** Opening Records for this task block **
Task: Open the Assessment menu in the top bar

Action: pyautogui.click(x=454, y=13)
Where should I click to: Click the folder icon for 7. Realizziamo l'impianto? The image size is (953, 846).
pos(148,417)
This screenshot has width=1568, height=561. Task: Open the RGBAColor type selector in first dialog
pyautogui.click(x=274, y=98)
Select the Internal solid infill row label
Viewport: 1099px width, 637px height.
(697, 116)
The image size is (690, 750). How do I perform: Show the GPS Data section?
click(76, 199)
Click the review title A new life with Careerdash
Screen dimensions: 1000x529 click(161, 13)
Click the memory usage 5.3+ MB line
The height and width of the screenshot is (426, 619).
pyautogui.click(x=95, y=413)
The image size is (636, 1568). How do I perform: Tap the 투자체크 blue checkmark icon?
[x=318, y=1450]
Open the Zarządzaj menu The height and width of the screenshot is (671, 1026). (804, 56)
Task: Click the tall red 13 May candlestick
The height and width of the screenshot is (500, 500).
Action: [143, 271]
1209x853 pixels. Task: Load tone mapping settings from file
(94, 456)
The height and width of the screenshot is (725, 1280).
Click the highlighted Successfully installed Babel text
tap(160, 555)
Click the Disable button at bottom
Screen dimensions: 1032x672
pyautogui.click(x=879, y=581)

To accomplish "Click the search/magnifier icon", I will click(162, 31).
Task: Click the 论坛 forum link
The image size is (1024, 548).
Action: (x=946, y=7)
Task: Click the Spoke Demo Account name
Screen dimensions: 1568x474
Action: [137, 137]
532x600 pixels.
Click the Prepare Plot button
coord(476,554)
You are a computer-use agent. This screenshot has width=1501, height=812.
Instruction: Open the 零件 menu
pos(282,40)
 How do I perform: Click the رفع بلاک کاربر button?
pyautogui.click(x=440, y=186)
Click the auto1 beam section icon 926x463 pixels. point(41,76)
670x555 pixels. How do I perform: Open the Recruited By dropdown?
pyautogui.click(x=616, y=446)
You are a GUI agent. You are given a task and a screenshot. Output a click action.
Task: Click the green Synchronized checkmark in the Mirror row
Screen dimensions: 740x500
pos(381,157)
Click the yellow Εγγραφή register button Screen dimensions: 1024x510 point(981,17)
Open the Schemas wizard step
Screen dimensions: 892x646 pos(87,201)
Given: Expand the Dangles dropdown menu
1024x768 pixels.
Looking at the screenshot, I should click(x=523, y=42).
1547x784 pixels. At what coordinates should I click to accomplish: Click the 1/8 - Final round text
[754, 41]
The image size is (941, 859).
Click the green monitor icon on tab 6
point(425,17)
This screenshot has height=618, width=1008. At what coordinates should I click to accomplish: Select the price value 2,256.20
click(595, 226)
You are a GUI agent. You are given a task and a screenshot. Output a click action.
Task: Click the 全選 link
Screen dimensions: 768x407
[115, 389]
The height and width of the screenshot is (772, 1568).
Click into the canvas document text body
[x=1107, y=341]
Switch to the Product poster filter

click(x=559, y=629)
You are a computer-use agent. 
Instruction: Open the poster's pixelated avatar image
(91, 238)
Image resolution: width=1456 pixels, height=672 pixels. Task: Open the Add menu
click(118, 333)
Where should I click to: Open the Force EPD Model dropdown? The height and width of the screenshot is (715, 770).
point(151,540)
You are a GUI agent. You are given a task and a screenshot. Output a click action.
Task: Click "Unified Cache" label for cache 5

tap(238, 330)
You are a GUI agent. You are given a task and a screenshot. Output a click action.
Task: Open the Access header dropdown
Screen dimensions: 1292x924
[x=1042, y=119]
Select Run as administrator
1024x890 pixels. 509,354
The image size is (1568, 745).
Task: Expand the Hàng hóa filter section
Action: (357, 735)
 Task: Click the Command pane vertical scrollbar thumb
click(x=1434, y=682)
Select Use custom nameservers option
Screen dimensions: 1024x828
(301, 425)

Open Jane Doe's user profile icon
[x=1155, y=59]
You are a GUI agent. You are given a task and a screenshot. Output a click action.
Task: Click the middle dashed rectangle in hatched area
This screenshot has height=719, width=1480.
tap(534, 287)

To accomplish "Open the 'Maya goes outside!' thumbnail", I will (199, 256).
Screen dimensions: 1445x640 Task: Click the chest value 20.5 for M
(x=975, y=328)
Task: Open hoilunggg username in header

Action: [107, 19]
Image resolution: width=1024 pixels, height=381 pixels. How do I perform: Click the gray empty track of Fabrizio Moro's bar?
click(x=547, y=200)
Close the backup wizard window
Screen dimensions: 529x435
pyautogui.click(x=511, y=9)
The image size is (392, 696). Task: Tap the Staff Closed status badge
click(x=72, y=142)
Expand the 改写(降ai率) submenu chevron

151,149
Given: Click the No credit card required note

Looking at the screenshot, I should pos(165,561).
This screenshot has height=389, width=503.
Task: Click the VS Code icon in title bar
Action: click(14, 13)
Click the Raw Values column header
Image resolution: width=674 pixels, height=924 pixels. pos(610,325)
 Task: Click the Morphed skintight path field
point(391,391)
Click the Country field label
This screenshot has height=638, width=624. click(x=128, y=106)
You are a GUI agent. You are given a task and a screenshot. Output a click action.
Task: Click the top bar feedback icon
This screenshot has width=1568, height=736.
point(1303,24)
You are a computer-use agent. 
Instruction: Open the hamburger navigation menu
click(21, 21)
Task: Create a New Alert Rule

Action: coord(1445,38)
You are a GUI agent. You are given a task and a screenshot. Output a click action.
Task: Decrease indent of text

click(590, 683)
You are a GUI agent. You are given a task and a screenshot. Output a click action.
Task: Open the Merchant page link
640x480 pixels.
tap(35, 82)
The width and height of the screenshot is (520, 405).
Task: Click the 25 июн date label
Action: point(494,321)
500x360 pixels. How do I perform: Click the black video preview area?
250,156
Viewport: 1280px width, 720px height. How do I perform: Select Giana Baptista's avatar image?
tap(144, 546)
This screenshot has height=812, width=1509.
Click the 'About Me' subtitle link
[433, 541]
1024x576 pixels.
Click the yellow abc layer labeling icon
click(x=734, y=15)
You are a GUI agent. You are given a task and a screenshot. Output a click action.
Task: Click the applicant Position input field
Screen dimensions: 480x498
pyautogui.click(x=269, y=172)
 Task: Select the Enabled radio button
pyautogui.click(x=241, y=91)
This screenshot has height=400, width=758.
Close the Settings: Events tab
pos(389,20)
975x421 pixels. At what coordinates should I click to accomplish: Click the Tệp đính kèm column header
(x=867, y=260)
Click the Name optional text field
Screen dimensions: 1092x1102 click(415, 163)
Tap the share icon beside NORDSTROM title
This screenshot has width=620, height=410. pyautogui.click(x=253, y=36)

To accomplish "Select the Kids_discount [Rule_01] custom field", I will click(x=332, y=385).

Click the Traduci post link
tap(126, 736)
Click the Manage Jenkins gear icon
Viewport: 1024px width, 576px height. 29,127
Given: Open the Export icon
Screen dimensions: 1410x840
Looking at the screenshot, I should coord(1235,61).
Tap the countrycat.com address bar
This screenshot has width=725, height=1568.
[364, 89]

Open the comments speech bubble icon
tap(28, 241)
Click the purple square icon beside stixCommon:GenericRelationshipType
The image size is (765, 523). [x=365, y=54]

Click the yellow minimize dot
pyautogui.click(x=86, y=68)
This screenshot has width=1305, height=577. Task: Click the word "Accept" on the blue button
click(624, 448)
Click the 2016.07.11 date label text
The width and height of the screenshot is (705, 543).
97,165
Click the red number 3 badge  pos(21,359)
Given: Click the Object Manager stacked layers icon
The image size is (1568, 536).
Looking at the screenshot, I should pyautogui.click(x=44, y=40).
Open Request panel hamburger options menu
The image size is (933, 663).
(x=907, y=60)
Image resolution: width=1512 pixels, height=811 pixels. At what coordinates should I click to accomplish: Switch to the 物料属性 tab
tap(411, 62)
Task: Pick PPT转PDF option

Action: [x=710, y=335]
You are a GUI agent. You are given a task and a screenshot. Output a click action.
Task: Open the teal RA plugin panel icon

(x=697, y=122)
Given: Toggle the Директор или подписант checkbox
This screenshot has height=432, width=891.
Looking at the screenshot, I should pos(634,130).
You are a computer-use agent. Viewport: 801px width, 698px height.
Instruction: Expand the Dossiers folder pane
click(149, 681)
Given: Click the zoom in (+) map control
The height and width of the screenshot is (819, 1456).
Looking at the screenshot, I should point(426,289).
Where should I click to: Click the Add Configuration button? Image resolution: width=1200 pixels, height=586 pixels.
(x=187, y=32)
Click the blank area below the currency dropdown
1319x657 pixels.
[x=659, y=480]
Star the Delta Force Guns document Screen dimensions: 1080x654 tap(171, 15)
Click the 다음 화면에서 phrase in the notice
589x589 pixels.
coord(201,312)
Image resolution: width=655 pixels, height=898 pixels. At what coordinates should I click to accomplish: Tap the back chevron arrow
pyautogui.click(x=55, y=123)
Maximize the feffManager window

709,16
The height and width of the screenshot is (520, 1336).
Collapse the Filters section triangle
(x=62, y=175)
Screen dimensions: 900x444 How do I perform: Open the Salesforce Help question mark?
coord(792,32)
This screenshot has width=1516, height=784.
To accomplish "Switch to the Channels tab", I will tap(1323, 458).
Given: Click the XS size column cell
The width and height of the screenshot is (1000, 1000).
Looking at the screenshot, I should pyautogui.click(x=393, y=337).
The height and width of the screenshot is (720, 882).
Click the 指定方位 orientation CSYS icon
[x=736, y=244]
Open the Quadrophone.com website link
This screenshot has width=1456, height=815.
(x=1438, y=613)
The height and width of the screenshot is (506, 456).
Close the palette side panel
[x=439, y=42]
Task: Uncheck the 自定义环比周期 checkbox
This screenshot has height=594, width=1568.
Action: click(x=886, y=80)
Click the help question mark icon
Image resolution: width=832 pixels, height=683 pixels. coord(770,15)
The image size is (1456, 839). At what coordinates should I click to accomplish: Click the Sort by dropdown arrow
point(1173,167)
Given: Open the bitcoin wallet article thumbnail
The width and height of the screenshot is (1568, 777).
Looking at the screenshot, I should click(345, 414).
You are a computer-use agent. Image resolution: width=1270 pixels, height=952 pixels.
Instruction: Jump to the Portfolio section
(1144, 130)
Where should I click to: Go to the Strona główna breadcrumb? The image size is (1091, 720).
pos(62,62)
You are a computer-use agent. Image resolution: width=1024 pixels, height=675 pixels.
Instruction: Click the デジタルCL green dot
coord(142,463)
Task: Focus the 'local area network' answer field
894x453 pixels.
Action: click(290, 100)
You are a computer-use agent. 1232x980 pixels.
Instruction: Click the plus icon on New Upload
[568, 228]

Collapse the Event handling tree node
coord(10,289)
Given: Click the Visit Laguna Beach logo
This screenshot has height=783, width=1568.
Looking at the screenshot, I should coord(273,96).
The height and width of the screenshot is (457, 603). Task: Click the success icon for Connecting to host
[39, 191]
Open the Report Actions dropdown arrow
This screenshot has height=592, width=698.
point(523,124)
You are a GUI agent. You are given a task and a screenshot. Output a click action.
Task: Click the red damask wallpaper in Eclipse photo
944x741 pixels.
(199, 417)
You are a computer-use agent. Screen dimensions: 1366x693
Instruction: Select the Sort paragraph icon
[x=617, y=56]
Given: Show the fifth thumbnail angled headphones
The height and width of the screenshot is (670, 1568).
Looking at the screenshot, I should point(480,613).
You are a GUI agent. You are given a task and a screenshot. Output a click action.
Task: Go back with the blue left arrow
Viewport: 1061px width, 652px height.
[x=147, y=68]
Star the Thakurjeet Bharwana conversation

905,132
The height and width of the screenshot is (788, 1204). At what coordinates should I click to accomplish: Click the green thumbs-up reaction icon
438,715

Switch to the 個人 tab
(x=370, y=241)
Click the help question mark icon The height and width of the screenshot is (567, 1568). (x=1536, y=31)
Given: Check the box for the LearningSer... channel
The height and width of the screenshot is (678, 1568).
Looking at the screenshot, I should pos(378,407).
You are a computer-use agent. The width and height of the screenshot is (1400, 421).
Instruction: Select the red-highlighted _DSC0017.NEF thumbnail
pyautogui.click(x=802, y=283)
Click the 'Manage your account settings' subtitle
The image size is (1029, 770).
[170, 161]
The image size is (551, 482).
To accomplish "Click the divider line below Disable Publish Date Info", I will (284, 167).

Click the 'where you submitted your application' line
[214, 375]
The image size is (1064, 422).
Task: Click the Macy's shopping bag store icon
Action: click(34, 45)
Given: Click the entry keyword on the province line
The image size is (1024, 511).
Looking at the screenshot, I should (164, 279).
** Closing Records for this task block **
**Exercise**
Search the records above for the string "checkbox". Report each line that has it.

**Exercise result**
Given: Toggle the Директор или подписант checkbox
Task: Uncheck the 自定义环比周期 checkbox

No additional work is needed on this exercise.